Passage given >>

Metamath Proof Explorer

Theorem elabg

Description: Membership in a class abstraction, using implicit substitution. Compare Theorem 6.13 of Quine p. 44. (Contributed by NM, 14-Apr-1995) Avoid ax-13 . (Revised by SN, 23-Nov-2022) Avoid ax-10 , ax-11 , ax-12 . (Revised by SN, 5-Oct-2024)

		Ref	Expression
	Hypothesis	elabg.1	$⊢ x = A \to (φ \leftrightarrow ψ)$
	Assertion	elabg	$⊢ A \in V \to (A \in \{x \| φ\} \leftrightarrow ψ)$

Proof

Step	Hyp	Ref	Expression
1		elabg.1	$⊢ x = A \to (φ \leftrightarrow ψ)$
2	1	ax-gen	$⊢ \forall x (x = A \to (φ \leftrightarrow ψ))$
3		elabgt	$⊢ (A \in V \land \forall x (x = A \to (φ \leftrightarrow ψ))) \to (A \in \{x \| φ\} \leftrightarrow ψ)$
4	2 3	mpan2	$⊢ A \in V \to (A \in \{x \| φ\} \leftrightarrow ψ)$

Task requirements >>
**a.** Please rewrite the part of the elabg theorem page that opens with the words containing "Description: Membership in" and closes with "by SN, 5-Oct-2024)", substituting "explicit substitution" for "implicit substitution".
**b.** On the elabg theorem page, which result by Quine is the theorem compared to?

Given records >>
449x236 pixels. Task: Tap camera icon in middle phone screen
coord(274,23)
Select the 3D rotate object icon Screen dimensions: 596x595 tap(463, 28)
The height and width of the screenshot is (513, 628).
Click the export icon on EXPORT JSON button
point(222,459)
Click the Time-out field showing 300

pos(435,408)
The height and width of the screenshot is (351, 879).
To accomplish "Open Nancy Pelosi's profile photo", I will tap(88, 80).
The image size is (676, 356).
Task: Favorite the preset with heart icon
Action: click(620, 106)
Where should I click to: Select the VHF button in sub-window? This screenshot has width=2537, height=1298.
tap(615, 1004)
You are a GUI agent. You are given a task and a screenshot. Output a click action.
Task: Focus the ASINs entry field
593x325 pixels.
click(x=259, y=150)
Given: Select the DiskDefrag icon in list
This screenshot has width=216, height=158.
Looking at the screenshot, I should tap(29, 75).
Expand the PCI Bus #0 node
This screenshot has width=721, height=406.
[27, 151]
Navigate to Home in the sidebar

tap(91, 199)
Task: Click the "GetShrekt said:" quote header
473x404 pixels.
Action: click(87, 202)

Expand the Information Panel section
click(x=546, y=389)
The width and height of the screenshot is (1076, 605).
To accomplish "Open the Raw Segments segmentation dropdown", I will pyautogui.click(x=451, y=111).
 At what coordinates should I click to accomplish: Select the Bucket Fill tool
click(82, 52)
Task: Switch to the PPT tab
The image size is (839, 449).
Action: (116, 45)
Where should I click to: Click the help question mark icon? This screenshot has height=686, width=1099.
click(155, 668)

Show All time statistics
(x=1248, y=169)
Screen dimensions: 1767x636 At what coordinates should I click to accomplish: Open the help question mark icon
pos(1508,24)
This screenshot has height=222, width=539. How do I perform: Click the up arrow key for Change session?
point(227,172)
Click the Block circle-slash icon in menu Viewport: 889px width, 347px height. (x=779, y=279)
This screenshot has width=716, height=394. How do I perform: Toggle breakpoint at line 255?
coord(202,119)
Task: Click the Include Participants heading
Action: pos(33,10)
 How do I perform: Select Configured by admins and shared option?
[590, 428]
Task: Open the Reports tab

Complete answers >>
**a.**
Description: Membership in a class abstraction, using explicit substitution. Compare Theorem 6.13 of Quine p. 44. (Contributed by NM, 14-Apr-1995) Avoid ax-13 . (Revised by SN, 23-Nov-2022) Avoid ax-10 , ax-11 , ax-12 . (Revised by SN, 5-Oct-2024)

**b.** Theorem 6.13 of Quine, on p. 44.